Detroit Teddy Harris Jr

Detroit Teddy Harris Jr

August 27, 1934 – August 22, 2005

I often entitle my little bios of Woodstock performers by including the word “Woodstock” before or after their name. An SEO strategy.

In the case of Teddy Harris, the word Woodstock, however  much apropos, is far too limiting because his roots and branches are  Detroit.

As he says above, “Nobody swings as hard as Detroit.

Detroit Teddy Harris Jr

Detroit

Theodore Edward Harris Jr. was born in Detroit on August 27, 1934.

His first music teacher was his father, jazz organist Theodore Harris Sr.

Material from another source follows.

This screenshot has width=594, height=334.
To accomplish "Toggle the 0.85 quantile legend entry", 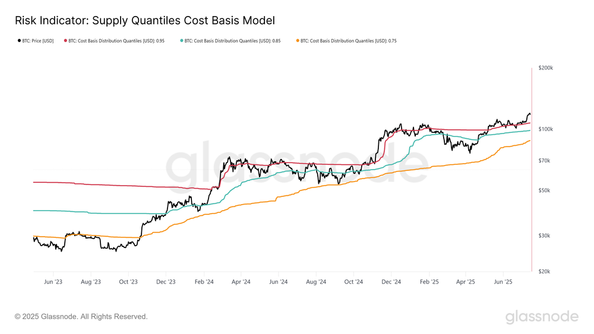I will coord(230,41).
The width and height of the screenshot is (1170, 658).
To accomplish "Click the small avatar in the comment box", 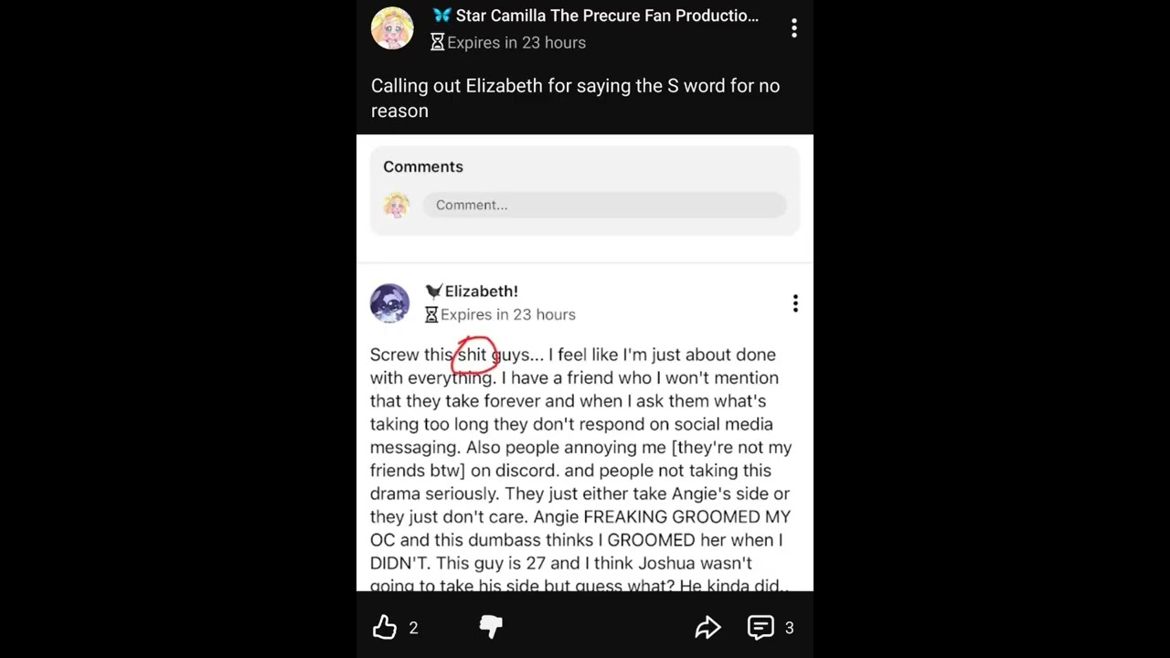I will click(396, 205).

A Metrotimes article recounts his early musical milestone: as a precocious 7-year-old, [Harris] had a musical epiphany…at the Paradise Theatre. As recounted in Harris family lore, the curtains opened, the youngster jumped up on his seat, pointed at Duke Ellington on stage and pronounced, “That’s what I want to be.”

Harris himself talked about his home’s musical atmosphere: “I came up in a house full of music. I had uncles that sang; they sang like birds. They had a trio called the Cosmopolitan Trio, and they sang in churches throughout the area. My father was their accompanist. Every Saturday my father would give me a haircut, and after I would listen to the guys sing and rehearse.”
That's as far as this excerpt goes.